Founders of the Marine Engineers' Beneficial Association, February 1875.
Thomas Buchanan is in the back row, second from the left.
Photo Courtesy of Marco Cannistraro, Communications Director, M.E.B.A.


Thomas Buchanan died while staying in Port Huron on July 3, 1901. The following appeared in the Detroit Free Press the following day:



Funeral services were held at 20 Baker Street and then Most Holy Trinity Church on July 6.


Jane Elizabeth Buchanan


JANE ELIZABETH BUCHANAN
DIED JULY V, 1906
MAY SHE REST IN PEACE

All that is known about Susan Buchanan's sister Jane is that she was a housekeeper, and that she died at 20 Baker Street on July 5, 1906 from neurosclerosis at the age of 61.


Peter Bernard Lennon


Susan Buchanan's sister Ann was the stepmother of Peter Lennon.
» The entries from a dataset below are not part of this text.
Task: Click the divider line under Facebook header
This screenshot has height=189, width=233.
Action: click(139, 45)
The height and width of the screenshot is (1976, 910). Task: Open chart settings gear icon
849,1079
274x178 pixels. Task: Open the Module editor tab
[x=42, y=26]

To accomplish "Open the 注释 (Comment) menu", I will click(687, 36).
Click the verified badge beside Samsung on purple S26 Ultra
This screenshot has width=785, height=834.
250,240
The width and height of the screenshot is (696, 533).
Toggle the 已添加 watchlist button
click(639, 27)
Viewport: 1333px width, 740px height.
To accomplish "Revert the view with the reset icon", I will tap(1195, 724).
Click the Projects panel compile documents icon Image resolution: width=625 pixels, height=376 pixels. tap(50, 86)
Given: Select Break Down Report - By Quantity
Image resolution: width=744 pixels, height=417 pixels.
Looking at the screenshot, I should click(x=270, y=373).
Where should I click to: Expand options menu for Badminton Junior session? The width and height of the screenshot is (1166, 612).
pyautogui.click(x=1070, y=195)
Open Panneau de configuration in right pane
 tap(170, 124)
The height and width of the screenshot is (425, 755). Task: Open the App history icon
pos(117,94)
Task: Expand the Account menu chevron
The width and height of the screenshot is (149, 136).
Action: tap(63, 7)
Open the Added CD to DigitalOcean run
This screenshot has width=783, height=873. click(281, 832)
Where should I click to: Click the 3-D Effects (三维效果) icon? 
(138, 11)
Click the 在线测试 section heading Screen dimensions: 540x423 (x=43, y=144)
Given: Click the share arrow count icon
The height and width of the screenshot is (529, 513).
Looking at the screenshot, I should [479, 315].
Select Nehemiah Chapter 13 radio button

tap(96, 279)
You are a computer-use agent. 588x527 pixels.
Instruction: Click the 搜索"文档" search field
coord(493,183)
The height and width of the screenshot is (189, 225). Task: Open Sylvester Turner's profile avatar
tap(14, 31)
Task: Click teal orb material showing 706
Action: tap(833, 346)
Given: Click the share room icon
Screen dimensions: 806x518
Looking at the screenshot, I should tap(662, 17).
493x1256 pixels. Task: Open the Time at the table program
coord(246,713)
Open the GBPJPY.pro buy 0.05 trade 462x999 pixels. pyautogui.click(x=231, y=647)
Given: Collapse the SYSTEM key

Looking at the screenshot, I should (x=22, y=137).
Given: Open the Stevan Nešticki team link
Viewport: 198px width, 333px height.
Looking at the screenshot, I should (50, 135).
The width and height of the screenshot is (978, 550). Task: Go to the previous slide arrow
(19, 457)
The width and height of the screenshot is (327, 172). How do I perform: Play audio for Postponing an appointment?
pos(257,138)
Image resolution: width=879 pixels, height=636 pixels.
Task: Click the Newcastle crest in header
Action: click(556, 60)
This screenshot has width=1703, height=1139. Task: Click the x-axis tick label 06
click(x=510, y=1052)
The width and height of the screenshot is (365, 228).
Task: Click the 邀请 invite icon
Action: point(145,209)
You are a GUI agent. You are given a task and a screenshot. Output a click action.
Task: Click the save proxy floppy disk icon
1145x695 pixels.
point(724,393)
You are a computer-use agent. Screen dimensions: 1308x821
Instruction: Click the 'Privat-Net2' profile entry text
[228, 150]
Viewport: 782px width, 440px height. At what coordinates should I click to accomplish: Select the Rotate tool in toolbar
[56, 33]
He was born in Clayton Township, Michigan in 1878 and obtained a law degree from the University of Michigan in 1903.


University of Michigan Law Department Football Team, 1903.
Peter Lennon, team captain, is at the top-left.


After graduation he moved into the Buchanan house and opened an office at 103 Griswold in this building:


Northwest Corner Griswold & Congress, July, 1906.
Courtesy of the Burton Historical Collection, Detroit Public Library
(Source)


Around 1908 Mr. Lennon had returned to his native Clayton. He went on to be elected to the Michigan state house of representatives as a Republican in 1918. He served three consecutive terms until being defeated in 1924. He then ran for the state senate in 1926 and won, serving three terms there until defeat in 1932. He ran in the Republican primary for U.S. representative in Michigan's 6th district, but did not win the party's nomination. Mr. Lennon passed away on August 11, 1939, in Howell, Michigan.


Mary Eleanor Lennon


Mary E. Lennon (1876-1945)
Photo courtesy of Hugh Johnson


Mary E. Lennon was the sister of Peter Lennon. She was born in Lennon, the town named after her father, in 1876 and graduated from the University of Michigan in 1899. She moved in to the Buchanan house in 1910 and worked as a school teacher at the Cadieux School in Grosse Pointe and then the M. M. Rose School in Detroit. She only lived in the house until 1913, but remained in Detroit for the rest of her life. Miss Lennon later worked for the Detroit High School, which later became Wayne University, where she worked as a professor of English. She passed away in Detroit on December 13, 1945.


Adelaide Black


Adelaide Black was born in Corktown in 1895 and lived in the neighborhood her entire life. Her mother and younger brother died before she reached the age of ten, and her older brother died of pneumonia at the School for the Blind in Lansing, Michigan in 1908. Both the census and the city directory list her as a servant at the Buchanan house in 1910.


Detail from the 1910 Census showing residents of the Buchanan house.


Although her given age in the census was thirteen, birth records have confirmed that she was in fact fourteen at the time. Four years later she married James Aloysius Callaghan and had three children, but died in 1921 at the age of 26. Five months later her husband married her mother's sister, Anna Jane Grosshans.


Helen Murdock


The city directory lists "Mrs. Helen Murdock" at 20 Baker Street in 1912, but no information on this woman has yet been found.

* * * * *


Around 1913, Susan Buchanan left Detroit to live with her widowed sister Ann Lennon in Clayton Township. The Buchanan house would be rented to borders for the next nine years.